When I arrived this morning, she seemed in reasonably good spirits, but she did not have her glasses on.
I asked her if she would like me to fetch her glasses for her. Her answer, "No, I don't feel like reading anything."
Perhaps that sounds like a normal answer to you.
What if I told you she has worn glasses every day, all day for the last 60+ years?
Okay, so I left to do what I needed to do for the day. She had two others with her, so she would be in good hands.
I came back in the afternoon to take her husband out for a few errands and this time she had her glasses on, but now she did not have her teeth.
I smiled at her. "How has your day been?"
She waves her hands in the air as if to say, "Look around for yourself."
Okay, so he and I go to the office supply store to pick up a few things.
When we get back, I started to cook dinner and she has grown noticeably quieter.
Dinner is ready, the table is set, the salad is ready and I invite her to come to the table for dinner.
She doesn't speak, she simply turns her head away and waves her arm at me as if to say, "Go away and leave me alone."
Sigh.....
I don't know if she is not feeling well, or is feeling slighted in some way.
She often gets upset and feels like people are not telling her what is going on. We tell her. We tell her repeatedly. We reassure her and still she gets upset.
She doesn't remember being told.
She can't help it.
We sit down to eat in the hopes that she will join us.
Instead, she continues to stare off in the other direction. I ask her if there is anything else I can get for her.
She purses her lips and waves her arm at me again.
After dinner, I took her husband for one more errand. He needed a few groceries. (Snort) When we get to the grocery store, he is buying ice cream. sigh...
We get back to their house and now she is sitting up in her chair, her face is relaxed and now she has her teeth in and her glasses on.
Sigh...
Whatever it was, it has passed.
We try to do things just this way. We do not over-react. Sometimes she gets headaches. Sometimes she is noticeably more confused. Sometimes she just cannot express what it is.
It is very common for some people to lost the ability to enjoy foods with the exception of sweets. She has made childlike "Ick" faces at several of her previous favorite foods. I am fairly certain that once I left, she made herself a bowl of ice cream.
Sigh.
We have been able to increase the nutritious meals that she will eat, but today just wasn't one of those days.
I have reassured her many times today. I have spoken to her about her home, her children and her own childhood today. She told me seven times where the front door was originally on their home.
She is lovely. She is pure. She cannot always communicate. She had several of those moments today.
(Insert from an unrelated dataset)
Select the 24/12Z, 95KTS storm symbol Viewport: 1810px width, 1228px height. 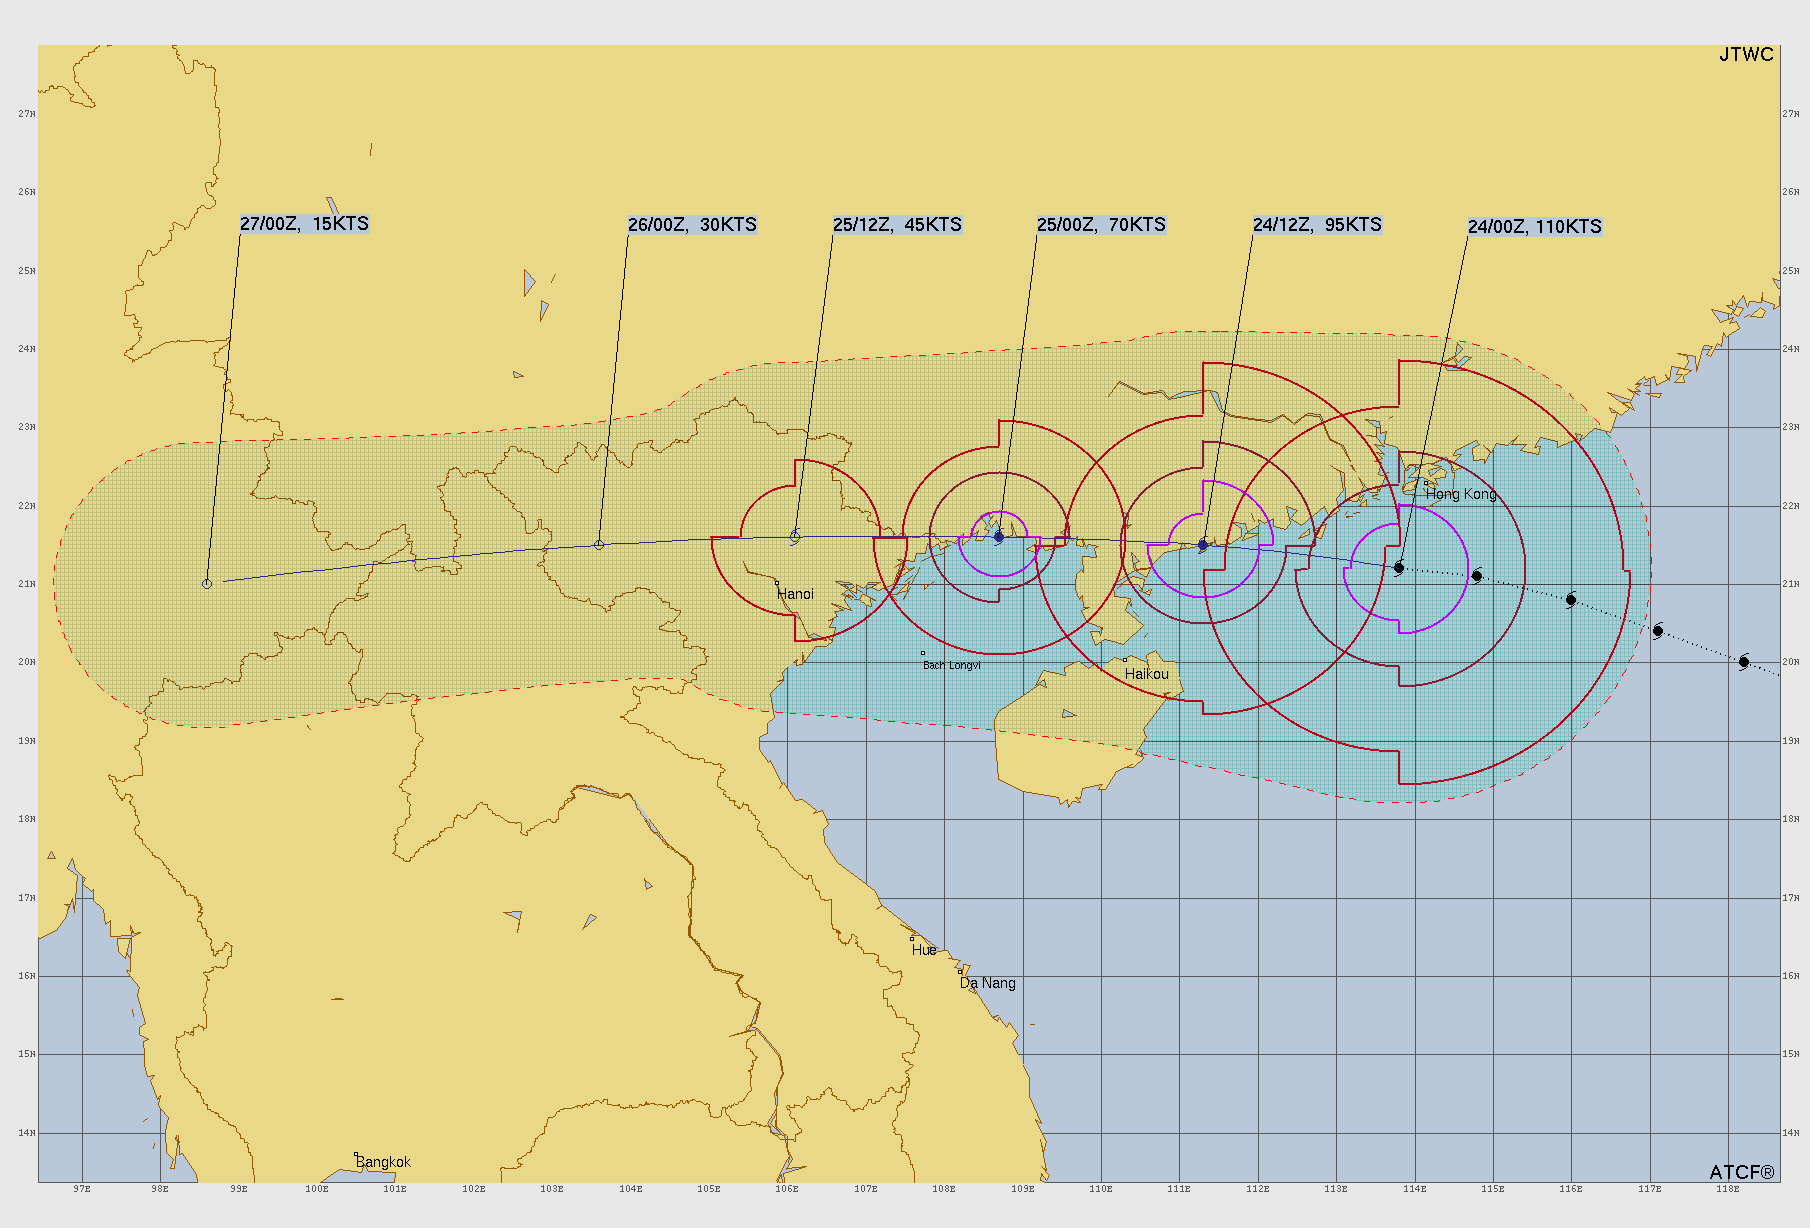pyautogui.click(x=1203, y=545)
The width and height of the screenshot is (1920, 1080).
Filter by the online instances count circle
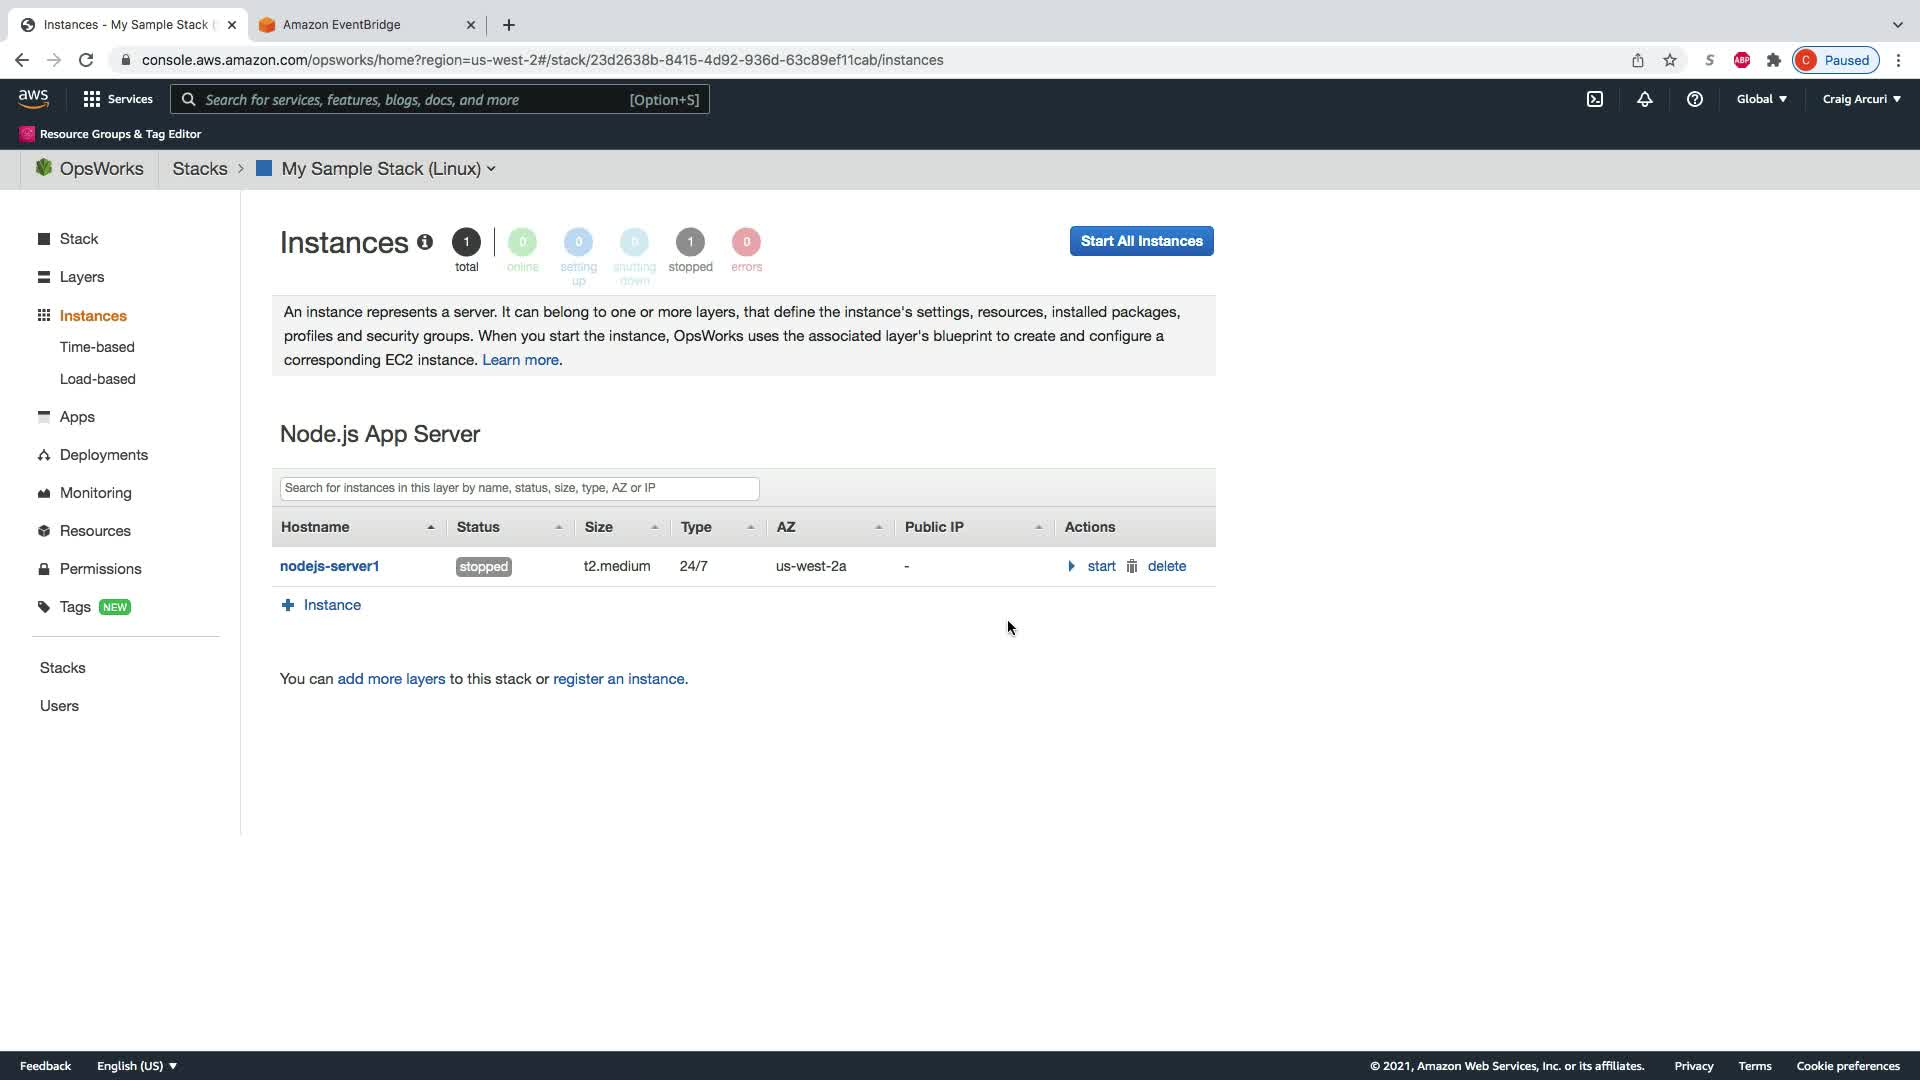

I can imagine as I watch her face that there are moments of splendid peace...and I can also see that there is frustration beyond measure.
Things in her kitchen are no longer as familiar. Every day when I go over, things are in new places.
It's like a puzzle. Something in the kitchen is out of place. Maybe more than one thing. Whatever it is, it is really bothering her. I found plastic containers in the cabinet with the pans today. The plates were stacked in the wrong order. (Okay, I know that sounds insane, but she has always had her plates stacked in a very specific way in her cabinet.)
When I reach for something in her cabinet, I try to put three more things back in their familiar places, in the hopes that whatever it is, will not bother her as much when she sees things where they belong.
Sigh.
I am losing this battle.
Soon it will not matter. She is losing more and more of what was "familiar".
I am grateful every day that she remembers my name and face. I know this will eventually vanish. I am grateful for every giggle and smile. I am grateful for every story.
I never know what I will find in the morning when I go to her. Each day, we just do the very best we can to ensure that she is safe, comfortable, and has the choices she needs.
Each day I pray will last just a little longer.